Tasks for this exercise ->
1. In the Natalie de Bogory article, which company published Praemonitus Praemunitus?
2. Duplicate the Natalie de Bogory article word for word, everything from "Natalie de Bogory (also" down to "the Beckwith Company.".
3. Write the next part of the Natalie de Bogory article, picking up after its last sentence.

= Natalie de Bogory =

Russian translator

Natalie de Bogory (also known as Natalie Debogory or Natalie DeBogory-Mokriyevich) (1887-1939) is primarily known for her work in translating from the Russian language into the English language, and subsequently distributing and participating in having published the first or second American edition in the United States of the document known as the Protocols of the Elders of Zion. There were two different editions printed in the United States in 1920. The earlier, entitled The Protocols and World Revolution, associated with Boris Brasol and published by Small, Maynard and Company. The later, entitled Praemonitus Praemunitus associated with Harris A. Houghton and published by the Beckwith Company.

==Biography==
She was the granddaughter of two servicemen of the tsar of Russia. One of her grandfathers resigned being a colonel-lieutenant, another one was a major. Her father Vladimir Karpovich Debogory-Mokriyevich (May 24, 1848 - Nov. 2, 1926) had been imprisoned under the tsarist government for revolutionary activities. He was a well-known Russian Revolutionary-Narodnik (Populist), who escaped from prison in Siberia and later married her mother Julie Gortynsky (1860 -1933?) in Switzerland.

Julie was from a noble family and educated at the Kiev Institute for noble girls. (The Gortynsky family produced many well educated women: Julie's cousin, Maria Gortynsky-Pavlova (1854 - 1938), was the first Russian female professor of Paleontology at the Academy of Sciences of the USSR; another cousin, Olga Gortynsky (1855 - 1903), was among the first Russian women licensed to practice as a Doctor of Medicine.) Upon graduation Julie studied in Paris and Geneva.

Data provided ->
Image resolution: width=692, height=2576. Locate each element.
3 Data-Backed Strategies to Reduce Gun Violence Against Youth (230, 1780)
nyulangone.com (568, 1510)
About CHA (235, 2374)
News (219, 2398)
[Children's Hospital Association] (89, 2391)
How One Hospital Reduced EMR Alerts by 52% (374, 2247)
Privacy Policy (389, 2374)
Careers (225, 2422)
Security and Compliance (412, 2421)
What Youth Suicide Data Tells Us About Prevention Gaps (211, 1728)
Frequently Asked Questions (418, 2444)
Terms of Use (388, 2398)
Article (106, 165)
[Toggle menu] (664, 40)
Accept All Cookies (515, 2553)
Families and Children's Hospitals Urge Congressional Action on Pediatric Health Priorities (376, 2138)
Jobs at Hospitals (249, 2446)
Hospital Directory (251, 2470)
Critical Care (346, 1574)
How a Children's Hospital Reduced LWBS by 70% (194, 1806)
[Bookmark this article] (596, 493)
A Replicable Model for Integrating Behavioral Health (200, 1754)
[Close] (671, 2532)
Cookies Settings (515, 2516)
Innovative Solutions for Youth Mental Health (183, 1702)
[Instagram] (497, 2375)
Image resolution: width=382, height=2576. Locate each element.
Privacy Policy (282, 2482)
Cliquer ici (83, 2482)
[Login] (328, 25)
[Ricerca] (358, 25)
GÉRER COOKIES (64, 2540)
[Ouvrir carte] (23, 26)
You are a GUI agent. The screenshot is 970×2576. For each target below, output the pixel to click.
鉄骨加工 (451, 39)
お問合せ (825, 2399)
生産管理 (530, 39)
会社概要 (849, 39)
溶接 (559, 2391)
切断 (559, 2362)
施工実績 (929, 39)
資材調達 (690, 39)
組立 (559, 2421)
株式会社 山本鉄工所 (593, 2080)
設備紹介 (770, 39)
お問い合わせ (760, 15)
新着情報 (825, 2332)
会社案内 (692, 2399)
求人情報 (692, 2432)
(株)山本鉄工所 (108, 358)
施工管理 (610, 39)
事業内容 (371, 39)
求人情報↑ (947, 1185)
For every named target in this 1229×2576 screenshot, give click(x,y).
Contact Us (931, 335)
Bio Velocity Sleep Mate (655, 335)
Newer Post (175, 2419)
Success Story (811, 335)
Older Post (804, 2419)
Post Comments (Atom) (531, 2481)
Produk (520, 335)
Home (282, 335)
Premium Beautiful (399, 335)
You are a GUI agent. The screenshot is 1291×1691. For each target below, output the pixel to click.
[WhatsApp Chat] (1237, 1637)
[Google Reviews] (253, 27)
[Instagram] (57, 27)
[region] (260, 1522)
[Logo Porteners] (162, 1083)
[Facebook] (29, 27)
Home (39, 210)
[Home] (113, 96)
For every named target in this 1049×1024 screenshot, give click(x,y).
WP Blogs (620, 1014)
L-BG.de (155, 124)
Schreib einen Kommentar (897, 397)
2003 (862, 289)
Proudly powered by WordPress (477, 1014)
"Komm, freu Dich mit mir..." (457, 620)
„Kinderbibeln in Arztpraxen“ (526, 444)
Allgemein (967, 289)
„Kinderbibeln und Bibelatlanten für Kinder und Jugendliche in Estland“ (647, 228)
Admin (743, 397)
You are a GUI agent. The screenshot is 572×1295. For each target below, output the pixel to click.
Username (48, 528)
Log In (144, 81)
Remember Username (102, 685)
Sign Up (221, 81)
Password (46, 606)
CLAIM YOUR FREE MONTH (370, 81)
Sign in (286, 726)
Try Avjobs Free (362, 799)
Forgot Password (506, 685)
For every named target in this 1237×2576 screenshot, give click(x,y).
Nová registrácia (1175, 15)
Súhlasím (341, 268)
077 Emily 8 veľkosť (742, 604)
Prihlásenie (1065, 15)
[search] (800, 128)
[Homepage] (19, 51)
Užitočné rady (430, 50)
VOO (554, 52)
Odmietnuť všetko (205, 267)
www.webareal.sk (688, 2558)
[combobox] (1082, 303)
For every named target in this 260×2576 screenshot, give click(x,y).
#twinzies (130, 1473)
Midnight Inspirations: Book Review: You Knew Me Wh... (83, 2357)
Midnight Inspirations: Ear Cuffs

Answers given ->
1. The Beckwith Company.

2.
Natalie de Bogory (also known as Natalie Debogory or Natalie DeBogory-Mokriyevich) (1887-1939) is primarily known for her work in translating from the Russian language into the English language, and subsequently distributing and participating in having published the first or second American edition in the United States of the document known as the Protocols of the Elders of Zion. There were two different editions printed in the United States in 1920. The earlier, entitled The Protocols and World Revolution, associated with Boris Brasol and published by Small, Maynard and Company. The later, entitled Praemonitus Praemunitus associated with Harris A. Houghton and published by the Beckwith Company.

3.
Natalie was born in Geneva on April 15, 1887 and was in Russia a few times until 1895 when her mother Julie was exiled Russia with no permission to return due to her unreliability and close ties with emigre Vladimir Debogory-Mokrievich. After Nicholas II's amnesty of 1905 Julie returned to Russia and Natalie never saw her mother again. Natalie married Albert Sonnichsen, a writer, had one child Eric in 1909, then divorced him in 1919. Eventually she moved to Paris after losing custody of her son in a very public legal fight, and she worked as Sol Hurok's publicity person in Europe. She eventually became a Paris based writer for the International Herald Tribune. She died in 1939 in Paris, and her ashes are interred in vault no. 4780 in the columbarium at Père Lachaise Cemetery in Paris.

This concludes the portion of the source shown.